(Directive 1): In the listing that follows the tennis introduction, lay out as a JSON list of strings the part that opens with the line containing "Kemenkumham (960, 1447)" and runs to the end of the listing, one string per line, leaving out blank lines.

(Text block):
7 Part II - Tennis2017

7.1 Introduction

7.1.1 Topic

.

.

Tennis is one of my 3 favorite sports - alongside with soccer and basketball. I have been following tennis since 2010, and have also witnessed so many great matches over the years. I actually stopped watching it for a little while after my third year, mainly due to the fact that my favorite tennis player - Roger Federer - was dealing with injury back then. But then I started paying attention to tennis again last year (2017), because Federer has made an incredible comeback and played very well. So for all of those reasons, I decided to choose a dataset about men’s tennis in 2017 and make some analysis.

7.1.2 Data

I started looking for data, and I was fortunate to find one dataset about tennis matches in 2017 available online. Here’s the link to the online dataset: https://github.com/JeffSackmann/tennis_atp/blob/master/atp_matches_2017.csv . I copied and put everything in a text file (.txt)

(Directive 2):
Answer these questions from the tennis introduction above:
(a) Besides tennis, which two sports are named as favorites?
(b) Since what year has the writer followed tennis?
(c) In what kind of file was the dataset placed?

(Provided data):

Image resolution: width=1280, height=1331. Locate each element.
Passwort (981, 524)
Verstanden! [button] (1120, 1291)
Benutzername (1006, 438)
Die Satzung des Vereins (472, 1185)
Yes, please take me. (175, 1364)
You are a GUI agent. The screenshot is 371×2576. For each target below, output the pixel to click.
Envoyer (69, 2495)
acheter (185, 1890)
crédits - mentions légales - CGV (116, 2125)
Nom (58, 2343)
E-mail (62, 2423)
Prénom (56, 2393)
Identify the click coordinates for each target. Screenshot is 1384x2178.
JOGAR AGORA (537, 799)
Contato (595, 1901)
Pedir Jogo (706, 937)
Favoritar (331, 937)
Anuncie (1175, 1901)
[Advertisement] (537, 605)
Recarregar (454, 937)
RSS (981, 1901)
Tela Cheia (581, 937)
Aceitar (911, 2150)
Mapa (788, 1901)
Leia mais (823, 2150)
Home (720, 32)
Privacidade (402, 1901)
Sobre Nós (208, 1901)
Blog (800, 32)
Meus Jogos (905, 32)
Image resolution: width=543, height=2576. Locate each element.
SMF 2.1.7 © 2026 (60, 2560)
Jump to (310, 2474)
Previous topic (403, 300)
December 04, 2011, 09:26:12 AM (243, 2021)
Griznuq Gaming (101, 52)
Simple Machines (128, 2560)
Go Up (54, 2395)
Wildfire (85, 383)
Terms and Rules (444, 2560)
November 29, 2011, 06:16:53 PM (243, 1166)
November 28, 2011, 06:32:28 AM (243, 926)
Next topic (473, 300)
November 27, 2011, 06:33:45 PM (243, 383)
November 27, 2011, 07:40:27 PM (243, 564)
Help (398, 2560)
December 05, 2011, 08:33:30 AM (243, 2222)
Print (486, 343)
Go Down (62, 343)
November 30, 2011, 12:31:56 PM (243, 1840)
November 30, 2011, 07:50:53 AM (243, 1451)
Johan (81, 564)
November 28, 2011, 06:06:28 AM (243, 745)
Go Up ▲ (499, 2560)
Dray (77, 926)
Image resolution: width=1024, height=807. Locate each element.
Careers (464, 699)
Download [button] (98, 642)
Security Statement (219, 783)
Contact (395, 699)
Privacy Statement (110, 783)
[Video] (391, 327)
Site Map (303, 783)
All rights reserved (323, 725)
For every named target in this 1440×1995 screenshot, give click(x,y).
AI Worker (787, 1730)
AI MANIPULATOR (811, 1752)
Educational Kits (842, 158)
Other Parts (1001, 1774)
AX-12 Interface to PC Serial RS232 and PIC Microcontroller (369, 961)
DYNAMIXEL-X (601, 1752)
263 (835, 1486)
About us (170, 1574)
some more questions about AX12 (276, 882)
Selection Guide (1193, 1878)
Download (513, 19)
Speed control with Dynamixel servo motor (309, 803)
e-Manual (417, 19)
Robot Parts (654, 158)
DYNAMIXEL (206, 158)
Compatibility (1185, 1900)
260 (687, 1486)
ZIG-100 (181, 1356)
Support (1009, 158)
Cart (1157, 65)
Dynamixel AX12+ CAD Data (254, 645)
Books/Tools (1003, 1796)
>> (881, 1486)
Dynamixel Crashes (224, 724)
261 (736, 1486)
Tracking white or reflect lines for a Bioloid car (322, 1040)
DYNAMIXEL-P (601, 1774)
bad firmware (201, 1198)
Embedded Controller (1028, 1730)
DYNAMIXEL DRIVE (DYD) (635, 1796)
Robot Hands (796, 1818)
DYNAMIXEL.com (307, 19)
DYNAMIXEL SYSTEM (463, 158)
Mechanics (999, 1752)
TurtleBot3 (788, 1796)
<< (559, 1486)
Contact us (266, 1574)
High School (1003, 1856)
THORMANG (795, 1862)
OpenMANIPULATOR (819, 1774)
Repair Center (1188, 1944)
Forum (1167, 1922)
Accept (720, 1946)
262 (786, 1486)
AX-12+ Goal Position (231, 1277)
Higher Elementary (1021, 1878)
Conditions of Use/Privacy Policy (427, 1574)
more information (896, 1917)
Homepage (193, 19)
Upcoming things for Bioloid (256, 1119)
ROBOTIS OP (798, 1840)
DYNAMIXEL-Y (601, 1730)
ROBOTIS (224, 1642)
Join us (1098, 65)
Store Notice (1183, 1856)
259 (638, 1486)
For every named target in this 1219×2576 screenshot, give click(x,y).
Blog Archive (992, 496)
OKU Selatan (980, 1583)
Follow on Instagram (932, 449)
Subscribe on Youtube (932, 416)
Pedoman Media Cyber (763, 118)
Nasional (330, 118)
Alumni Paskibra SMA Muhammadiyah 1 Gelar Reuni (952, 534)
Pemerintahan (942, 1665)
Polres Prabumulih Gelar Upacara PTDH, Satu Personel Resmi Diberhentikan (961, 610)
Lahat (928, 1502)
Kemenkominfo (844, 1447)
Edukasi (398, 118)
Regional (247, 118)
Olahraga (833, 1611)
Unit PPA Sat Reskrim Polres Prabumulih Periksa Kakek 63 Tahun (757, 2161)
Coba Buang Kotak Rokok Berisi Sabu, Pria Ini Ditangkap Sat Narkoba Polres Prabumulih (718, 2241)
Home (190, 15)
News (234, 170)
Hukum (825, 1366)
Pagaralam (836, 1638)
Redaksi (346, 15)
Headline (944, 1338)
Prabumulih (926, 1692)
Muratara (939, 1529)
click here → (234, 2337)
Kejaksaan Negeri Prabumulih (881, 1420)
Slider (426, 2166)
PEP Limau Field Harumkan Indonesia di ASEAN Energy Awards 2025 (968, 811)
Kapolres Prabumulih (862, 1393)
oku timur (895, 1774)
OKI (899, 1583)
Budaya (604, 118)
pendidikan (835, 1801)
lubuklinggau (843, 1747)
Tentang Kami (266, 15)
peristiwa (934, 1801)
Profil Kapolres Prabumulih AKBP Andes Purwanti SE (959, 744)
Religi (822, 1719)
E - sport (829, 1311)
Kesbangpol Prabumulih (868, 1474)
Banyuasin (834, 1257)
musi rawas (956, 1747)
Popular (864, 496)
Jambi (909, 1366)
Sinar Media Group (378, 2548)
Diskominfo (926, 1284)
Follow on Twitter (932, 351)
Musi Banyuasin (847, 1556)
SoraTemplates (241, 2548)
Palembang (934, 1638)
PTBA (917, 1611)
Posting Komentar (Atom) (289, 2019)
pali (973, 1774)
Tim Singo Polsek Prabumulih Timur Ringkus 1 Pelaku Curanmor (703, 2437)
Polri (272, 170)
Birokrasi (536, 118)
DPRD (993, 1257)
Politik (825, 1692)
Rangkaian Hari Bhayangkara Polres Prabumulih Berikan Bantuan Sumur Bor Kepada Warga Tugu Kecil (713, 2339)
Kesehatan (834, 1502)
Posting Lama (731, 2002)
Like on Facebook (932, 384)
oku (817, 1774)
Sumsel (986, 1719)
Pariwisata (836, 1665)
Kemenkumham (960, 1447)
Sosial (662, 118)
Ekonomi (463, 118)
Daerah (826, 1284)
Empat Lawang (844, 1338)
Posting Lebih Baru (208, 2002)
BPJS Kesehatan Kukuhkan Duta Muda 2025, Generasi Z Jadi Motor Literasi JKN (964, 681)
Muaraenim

(Result 1):
[
  "Kemenkumham (960, 1447)",
  "Sosial (662, 118)",
  "Ekonomi (463, 118)",
  "Daerah (826, 1284)",
  "Empat Lawang (844, 1338)",
  "Posting Lebih Baru (208, 2002)",
  "BPJS Kesehatan Kukuhkan Duta Muda 2025, Generasi Z Jadi Motor Literasi JKN (964, 681)",
  "Muaraenim"
]

(Result 2):
(a) Soccer and basketball.
(b) 2010.
(c) A text file (.txt).